**Input rows**
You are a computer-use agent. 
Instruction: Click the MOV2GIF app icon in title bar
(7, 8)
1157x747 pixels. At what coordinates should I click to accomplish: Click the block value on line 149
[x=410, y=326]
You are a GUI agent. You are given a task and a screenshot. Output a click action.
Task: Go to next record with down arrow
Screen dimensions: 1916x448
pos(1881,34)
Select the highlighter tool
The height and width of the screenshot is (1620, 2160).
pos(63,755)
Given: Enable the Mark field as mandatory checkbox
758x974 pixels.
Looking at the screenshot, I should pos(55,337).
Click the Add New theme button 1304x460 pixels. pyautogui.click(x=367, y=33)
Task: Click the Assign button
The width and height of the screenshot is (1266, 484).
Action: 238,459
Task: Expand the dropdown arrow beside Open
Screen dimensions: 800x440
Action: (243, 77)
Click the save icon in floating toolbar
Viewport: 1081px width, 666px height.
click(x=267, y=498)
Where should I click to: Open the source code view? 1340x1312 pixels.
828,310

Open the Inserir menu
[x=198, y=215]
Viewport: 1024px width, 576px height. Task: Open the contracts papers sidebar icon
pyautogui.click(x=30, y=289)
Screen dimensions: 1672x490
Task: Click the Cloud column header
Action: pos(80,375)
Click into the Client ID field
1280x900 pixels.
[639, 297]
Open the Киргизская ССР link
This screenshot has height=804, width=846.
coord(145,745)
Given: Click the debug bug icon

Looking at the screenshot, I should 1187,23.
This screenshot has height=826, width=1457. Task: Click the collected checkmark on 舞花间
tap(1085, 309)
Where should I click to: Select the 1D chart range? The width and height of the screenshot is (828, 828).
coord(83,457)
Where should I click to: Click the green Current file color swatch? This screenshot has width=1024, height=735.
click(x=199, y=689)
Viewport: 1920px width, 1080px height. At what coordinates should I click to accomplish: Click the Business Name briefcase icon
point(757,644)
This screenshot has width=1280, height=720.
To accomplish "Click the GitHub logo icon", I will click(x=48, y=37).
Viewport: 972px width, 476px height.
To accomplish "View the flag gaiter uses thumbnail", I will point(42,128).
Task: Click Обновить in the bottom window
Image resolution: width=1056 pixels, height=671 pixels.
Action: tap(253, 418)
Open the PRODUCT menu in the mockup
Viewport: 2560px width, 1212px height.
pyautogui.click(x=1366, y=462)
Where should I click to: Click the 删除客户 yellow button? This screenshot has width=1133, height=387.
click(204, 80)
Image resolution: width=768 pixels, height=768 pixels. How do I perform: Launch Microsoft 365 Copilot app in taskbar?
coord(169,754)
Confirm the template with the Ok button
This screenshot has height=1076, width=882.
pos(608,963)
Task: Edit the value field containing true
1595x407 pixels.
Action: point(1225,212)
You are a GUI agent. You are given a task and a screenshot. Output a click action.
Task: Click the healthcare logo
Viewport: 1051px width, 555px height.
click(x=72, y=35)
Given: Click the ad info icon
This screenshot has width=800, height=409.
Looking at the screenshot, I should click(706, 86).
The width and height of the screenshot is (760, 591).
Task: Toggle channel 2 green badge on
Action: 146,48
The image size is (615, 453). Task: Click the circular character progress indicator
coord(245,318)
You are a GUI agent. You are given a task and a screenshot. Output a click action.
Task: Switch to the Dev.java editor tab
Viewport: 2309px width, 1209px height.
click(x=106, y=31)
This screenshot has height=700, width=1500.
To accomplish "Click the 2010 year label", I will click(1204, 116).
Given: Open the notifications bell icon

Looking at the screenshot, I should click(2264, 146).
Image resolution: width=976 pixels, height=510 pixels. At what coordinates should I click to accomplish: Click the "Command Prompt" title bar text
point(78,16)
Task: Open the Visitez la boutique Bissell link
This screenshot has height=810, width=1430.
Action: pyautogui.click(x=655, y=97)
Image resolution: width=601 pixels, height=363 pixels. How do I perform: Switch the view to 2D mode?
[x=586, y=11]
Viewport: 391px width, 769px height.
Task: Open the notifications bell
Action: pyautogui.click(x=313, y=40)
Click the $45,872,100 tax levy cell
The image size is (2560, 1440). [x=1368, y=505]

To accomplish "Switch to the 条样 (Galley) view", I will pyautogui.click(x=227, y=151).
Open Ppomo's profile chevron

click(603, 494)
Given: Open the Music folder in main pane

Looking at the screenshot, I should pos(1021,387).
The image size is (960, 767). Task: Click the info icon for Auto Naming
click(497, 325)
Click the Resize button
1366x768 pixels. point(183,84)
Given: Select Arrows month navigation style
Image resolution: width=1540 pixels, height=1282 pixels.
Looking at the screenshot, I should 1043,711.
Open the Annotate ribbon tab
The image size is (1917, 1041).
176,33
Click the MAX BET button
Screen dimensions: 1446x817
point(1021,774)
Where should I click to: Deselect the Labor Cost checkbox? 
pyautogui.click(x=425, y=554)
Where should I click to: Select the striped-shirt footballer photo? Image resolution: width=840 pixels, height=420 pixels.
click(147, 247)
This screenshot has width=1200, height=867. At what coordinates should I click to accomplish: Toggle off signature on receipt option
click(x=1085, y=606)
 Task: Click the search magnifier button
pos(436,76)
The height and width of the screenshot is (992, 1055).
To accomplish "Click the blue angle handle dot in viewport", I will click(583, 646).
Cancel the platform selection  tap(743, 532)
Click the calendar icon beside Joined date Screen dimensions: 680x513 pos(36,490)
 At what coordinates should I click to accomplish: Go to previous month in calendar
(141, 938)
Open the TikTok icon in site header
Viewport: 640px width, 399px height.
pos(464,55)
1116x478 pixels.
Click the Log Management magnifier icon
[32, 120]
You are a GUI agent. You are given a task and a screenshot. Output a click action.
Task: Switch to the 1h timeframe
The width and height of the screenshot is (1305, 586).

**Request**
Turn the records from the line containing "Image resolution: width=768" up to and including the line containing "coord(245,318)" into a Markdown table with the columns Row and Line, numbering each row and leaving out blank lines.

**Task response**
| Row | Line |
|---|---|
| 1 | Image resolution: width=768 pixels, height=768 pixels. How do I perform: Launch Microsoft 365 Copilot app in taskbar? |
| 2 | coord(169,754) |
| 3 | Confirm the template with the Ok button |
| 4 | This screenshot has height=1076, width=882. |
| 5 | pos(608,963) |
| 6 | Task: Edit the value field containing true |
| 7 | 1595x407 pixels. |
| 8 | Action: point(1225,212) |
| 9 | You are a GUI agent. You are given a task and a screenshot. Output a click action. |
| 10 | Task: Click the healthcare logo |
| 11 | Viewport: 1051px width, 555px height. |
| 12 | click(x=72, y=35) |
| 13 | Given: Click the ad info icon |
| 14 | This screenshot has width=800, height=409. |
| 15 | Looking at the screenshot, I should click(706, 86). |
| 16 | The width and height of the screenshot is (760, 591). |
| 17 | Task: Toggle channel 2 green badge on |
| 18 | Action: 146,48 |
| 19 | The image size is (615, 453). Task: Click the circular character progress indicator |
| 20 | coord(245,318) |